Media Watch

CLEAR CHANNEL PHONE APP TAKES RADIO ON THE ROAD

It's observing-the-obvious time. Technology has changed, is changing and will continue to change the role of the so-called legacy media platforms of newspaper, radio and television. It's not that they'll disappear completely, or that they can't be profitable, but their stranglehold on information and entertainment will be progressively lessened.

It happened first with the daily afternoon newspaper model and trickled to the morning dailies, largely gutted by the consumer's ability to retrieve information almost instantaneously.

Terrestrial radio is next in line, a victim of an iPod demographic that listens less frequently to over-the-air options—cookie-cutter format approaches that have dreadfully staled any originality the medium might have had (which in turn has boosted the interest in satellite radio); mass automation-related cutbacks that have largely sucked any incentive for on-air personalities—the few who actually remain—to attempt anything creative; and signal strength that limits its traditional listener pool.

Clear Channel is hoping a technological approach can improve its position. It is one of three radio clusters, and the only with stations in Tucson, to adapt a smart-phone app that allows listeners to pick up stations anywhere through improved Internet streaming capabilities. It's an effort to provide local station coverage to a wider listening area while offering a service it hopes rivals the likes of XM.

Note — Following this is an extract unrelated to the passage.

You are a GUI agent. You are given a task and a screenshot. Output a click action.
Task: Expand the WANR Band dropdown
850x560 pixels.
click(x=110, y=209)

"Iheartradio is the future," said Clear Channel Tucson Operations Manager Tim Richards. "We are reaching a point of critical mass, whether it's five years, 10 years, more or less than that, where more people will consume KRQ (93.7 FM), or KWFM (92.9 FM), or KNST (790 AM) via the stream instead of the terrestrial station. That will happen. The stream numbers are growing. When we flop over, the whole paradigm shifts. Not that terrestrial radio will be obsolete. It won't be. We just have these other transmitters where we can reach an audience we could never reach before. For me it's one of the most exciting aspects of radio. Now that you can listen to it in your car or on your smartphone, it's really next-level."

Iheartradio.com currently offers in the neighborhood of 750 Clear Channel stations, and a variety of other format options, through the application at a level of clarity Richards argues rivals the best terrestrial reception.

"The quality is 99 percent that of the actual signal," Richards said. "If you plug in the iPhone to the car radio and switch back and forth from the stream to the radio signal, some people like the stream better. When you compare KNST, when you can't get it in some areas after dusk, it pales in comparison. You can take Clear Channel Tucson radio with you anywhere in the country with iheartradio. ... Whatever you can imagine, we've got it, much like satellite radio. We don't charge anything for those, and a lot of them are commercial-free."